Firm Heterogeneity and Racial Labor Market Disparities
Black workers are more exposed to business cycle employment risk than white workers, even after adjusting for differences in industry and other factors. This paper shows that large employers play an outsized role in the excess sensitivity of Black employment, both in a variance decomposition with aggregate data and in micro-level regressions with individual controls. Motivated by this evidence, the paper develops and calibrates a search model with flexibly-specified racial disparities in hiring that vary with firm size. Large firms employ more Black workers, as in the data.
In a slack labor market, Black employment is more negatively affected, as firms become more selective about hiring. This effect is amplified at large firms due to spillover effects on wages, though the relative contributions of large and small employers depend on the form of racial disparities. The preferred specification explains 45% of the empirical worsening employment gap and 72% of the share that comes from large firms.
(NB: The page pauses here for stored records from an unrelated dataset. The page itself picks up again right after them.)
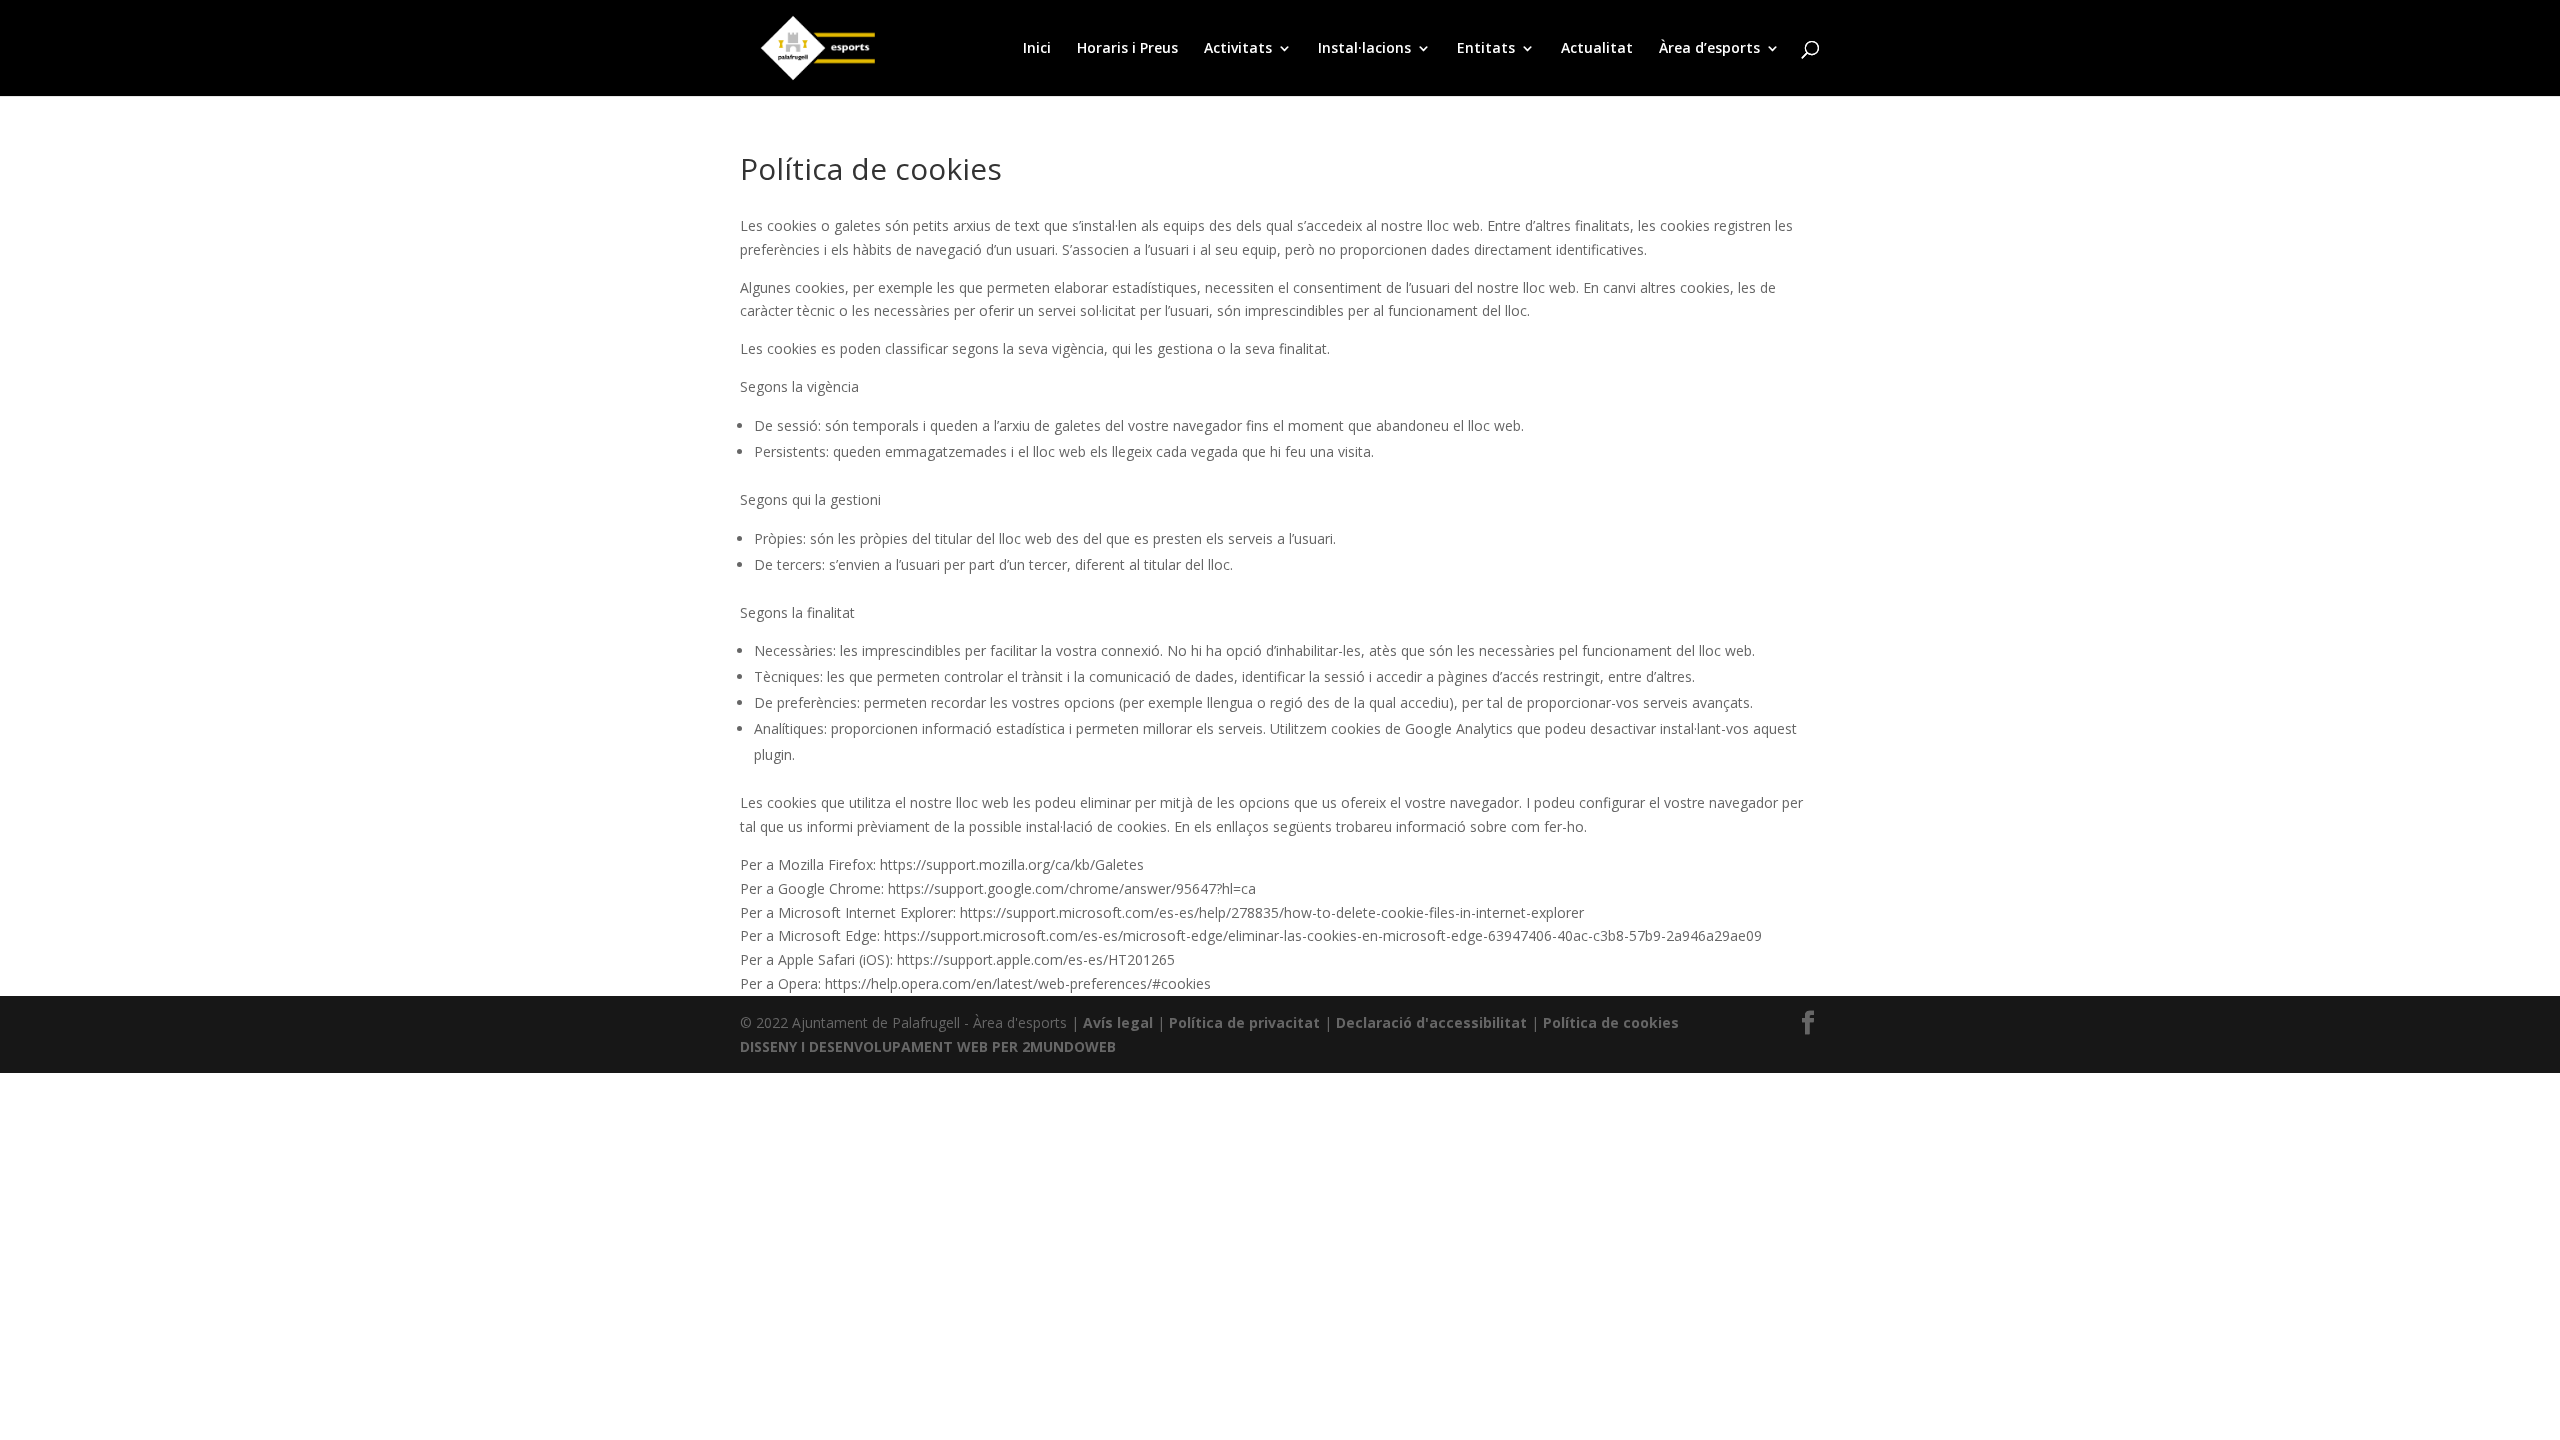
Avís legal (1118, 1022)
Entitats (1486, 49)
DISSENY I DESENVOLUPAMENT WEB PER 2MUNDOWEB (928, 1046)
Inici (1037, 49)
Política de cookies (1611, 1022)
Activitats (1238, 49)
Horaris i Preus (1127, 49)
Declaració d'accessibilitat (1431, 1022)
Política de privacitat (1244, 1022)
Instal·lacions (1364, 49)
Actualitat (1597, 49)
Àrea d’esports (1709, 49)
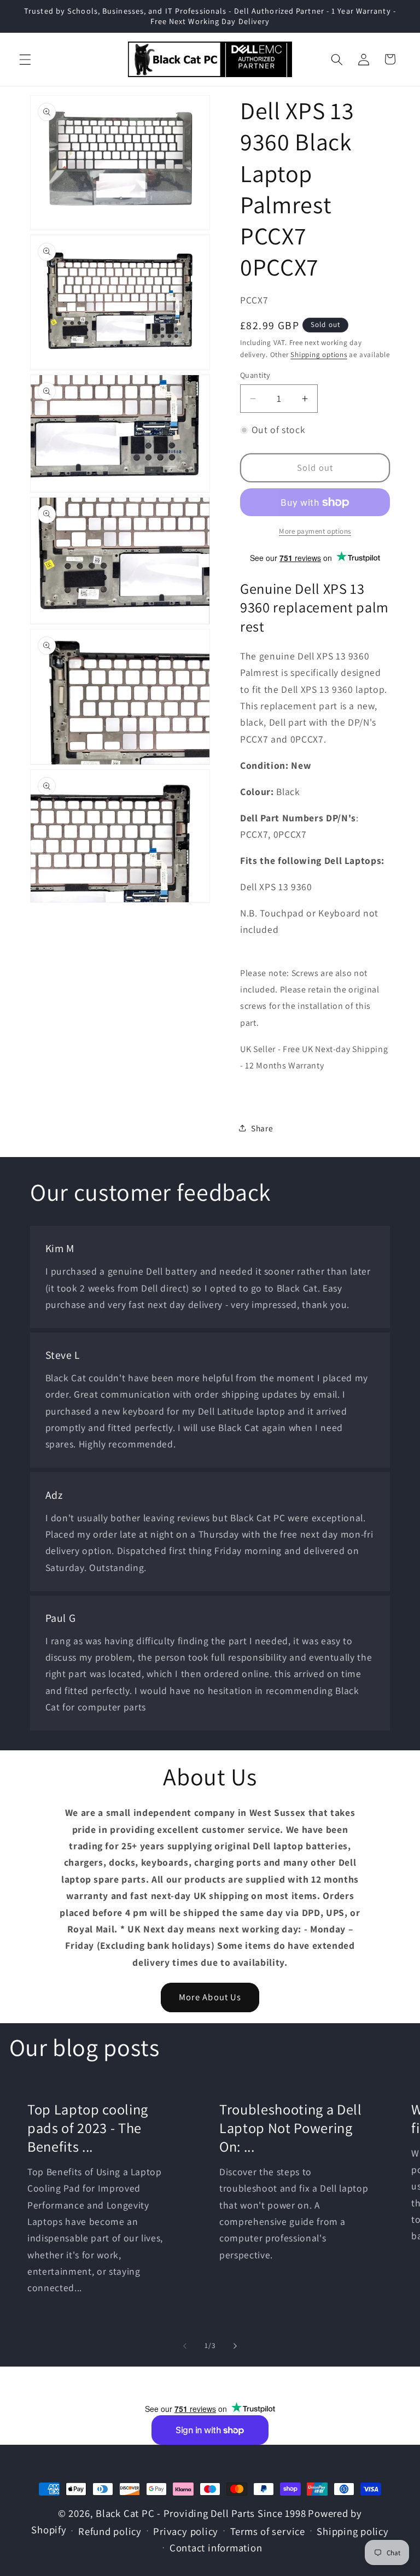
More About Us (210, 1997)
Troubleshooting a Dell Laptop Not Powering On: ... (290, 2128)
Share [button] (262, 1128)
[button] (25, 59)
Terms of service (267, 2531)
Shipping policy (353, 2531)
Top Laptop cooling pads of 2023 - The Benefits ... (87, 2128)
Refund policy (110, 2531)
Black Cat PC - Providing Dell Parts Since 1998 (201, 2513)
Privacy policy (185, 2531)
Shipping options (318, 354)
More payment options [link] (315, 531)
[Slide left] (185, 2346)
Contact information (216, 2547)
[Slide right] (235, 2346)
On the Real Transmission of the Global Financial Cycle with Matias Moretti, Pablo Ottonello, and Diego Perez
We study the role of firm heterogeneity for economic transmission in open economies. Using firm-level data from a panel of emerging markets, we document that increases in the global price of risk are followed by heterogeneous dynamics, with contractions for risky firms and expansions for risk-free firms. By developing a quantitative heterogeneous-firm open economy model, we show that these cross-sectional empirical patterns can be explained by the presence of indirect channels that mitigate the negative response to external shocks. We use the model to assess macroeconomic transmission during external crises and sudden stops. Our findings indicate that allowing the exchange rate to depreciate during downturns plays a stabilizing role, by reducing risk exposure and facilitating the reallocation of economic activity across firms through larger relative price adjustments.
Worker Selection and Skilled Immigration Policy with Mishita Mehra
The U.S. H-1B program helps firms hire high-skilled foreign workers, but increasingly faces a binding annual cap that is allocated through lottery-based rationing. When candidates differ in productivity and firms face imperfect information at hiring, workforce productivity and domestic outcomes become endogenous to policy design. We document higher average wages among foreign-born workers in H-1B intensive occupations, consistent with positive selection among applicants. We rationalize this pattern with a quantitative general equilibrium search and matching model with heterogeneous worker productivity, noisy screening, H-1B filing costs, and an endogenously binding cap. The calibrated model explains half of the wage gap we observe in the data. We use the model to evaluate recent reforms that replace uniform lottery selection with wage-weighted selection. Under the existing cap, wage-weighted reallocation increases average foreign-hire productivity by about 4.7%, raises skilled-sector output by about 0.09%, has limited negative impacts on domestic skilled wages, while slightly increasing domestic skilled employment and unskilled wages. Matching the same foreign productivity gain through higher filing costs or a tighter cap instead reduces vacancy creation and generates negative effects on domestic skilled employment and wages. The gains from reallocation are attenuated when the foreign applicant pool shrinks and when firms can strategically bunch wages at tier cutoffs.
Intergenerational Occupation Choice
Parents' labor market experiences are influential for children's later earnings and career trajectories. This paper examines a new channel through which these outcomes may be connected: risk-taking in career choices. The first section constructs a simple empirical measure of lifetime earnings risk for 22 early career occupations observed in the Panel Study of Income Dynamics. Using linked parent and child data, the paper shows that parental layoffs are correlated with children earning less in their early careers and working in occupations with lower risk. This sorting channel can explain at most 13% of the earnings gap. These results are validated using an alternative measure of parents' exposure to macroeconomic shocks through their industry of employment.